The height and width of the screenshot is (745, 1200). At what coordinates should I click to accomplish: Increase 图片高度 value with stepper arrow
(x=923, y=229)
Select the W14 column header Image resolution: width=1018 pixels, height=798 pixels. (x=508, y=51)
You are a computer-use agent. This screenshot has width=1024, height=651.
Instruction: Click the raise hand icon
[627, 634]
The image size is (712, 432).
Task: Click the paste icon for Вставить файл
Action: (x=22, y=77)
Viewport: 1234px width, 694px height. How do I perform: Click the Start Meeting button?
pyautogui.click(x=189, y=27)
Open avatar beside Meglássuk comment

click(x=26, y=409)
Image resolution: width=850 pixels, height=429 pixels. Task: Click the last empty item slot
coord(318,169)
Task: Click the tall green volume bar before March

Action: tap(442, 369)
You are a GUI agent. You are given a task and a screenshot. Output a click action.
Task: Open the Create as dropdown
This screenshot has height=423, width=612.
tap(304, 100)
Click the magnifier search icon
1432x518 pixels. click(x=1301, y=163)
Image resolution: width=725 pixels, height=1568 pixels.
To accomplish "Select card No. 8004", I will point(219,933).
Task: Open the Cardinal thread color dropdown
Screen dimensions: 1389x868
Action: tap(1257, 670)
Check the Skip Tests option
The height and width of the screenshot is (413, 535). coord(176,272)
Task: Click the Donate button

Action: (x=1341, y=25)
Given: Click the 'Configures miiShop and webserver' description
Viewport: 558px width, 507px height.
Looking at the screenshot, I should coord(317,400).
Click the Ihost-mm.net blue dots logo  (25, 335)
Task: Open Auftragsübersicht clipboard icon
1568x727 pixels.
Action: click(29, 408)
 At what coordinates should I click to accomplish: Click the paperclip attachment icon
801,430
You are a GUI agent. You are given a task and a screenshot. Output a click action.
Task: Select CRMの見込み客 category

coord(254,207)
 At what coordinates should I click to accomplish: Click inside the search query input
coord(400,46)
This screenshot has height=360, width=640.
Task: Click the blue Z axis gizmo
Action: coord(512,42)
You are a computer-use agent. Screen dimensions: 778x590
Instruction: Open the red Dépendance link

━━━━━━━━━━━━━━━━━━━━

▶ [WORK TASK]
The records need to be set down again without a single difference.

▶ [ANSWER]
The height and width of the screenshot is (745, 1200). At what coordinates should I click to accomplish: Increase 图片高度 value with stepper arrow
(x=923, y=229)
Select the W14 column header Image resolution: width=1018 pixels, height=798 pixels. (x=508, y=51)
You are a computer-use agent. This screenshot has width=1024, height=651.
Instruction: Click the raise hand icon
[627, 634]
The image size is (712, 432).
Task: Click the paste icon for Вставить файл
Action: (x=22, y=77)
Viewport: 1234px width, 694px height. How do I perform: Click the Start Meeting button?
pyautogui.click(x=189, y=27)
Open avatar beside Meglássuk comment

click(x=26, y=409)
Image resolution: width=850 pixels, height=429 pixels. Task: Click the last empty item slot
coord(318,169)
Task: Click the tall green volume bar before March

Action: tap(442, 369)
You are a GUI agent. You are given a task and a screenshot. Output a click action.
Task: Open the Create as dropdown
This screenshot has height=423, width=612.
tap(304, 100)
Click the magnifier search icon
1432x518 pixels. click(x=1301, y=163)
Image resolution: width=725 pixels, height=1568 pixels.
To accomplish "Select card No. 8004", I will point(219,933).
Task: Open the Cardinal thread color dropdown
Screen dimensions: 1389x868
Action: tap(1257, 670)
Check the Skip Tests option
The height and width of the screenshot is (413, 535). coord(176,272)
Task: Click the Donate button

Action: (x=1341, y=25)
Given: Click the 'Configures miiShop and webserver' description
Viewport: 558px width, 507px height.
Looking at the screenshot, I should coord(317,400).
Click the Ihost-mm.net blue dots logo  (25, 335)
Task: Open Auftragsübersicht clipboard icon
1568x727 pixels.
Action: click(29, 408)
 At what coordinates should I click to accomplish: Click the paperclip attachment icon
801,430
You are a GUI agent. You are given a task and a screenshot. Output a click action.
Task: Select CRMの見込み客 category

coord(254,207)
 At what coordinates should I click to accomplish: Click inside the search query input
coord(400,46)
This screenshot has height=360, width=640.
Task: Click the blue Z axis gizmo
Action: coord(512,42)
You are a computer-use agent. Screen dimensions: 778x590
Instruction: Open the red Dépendance link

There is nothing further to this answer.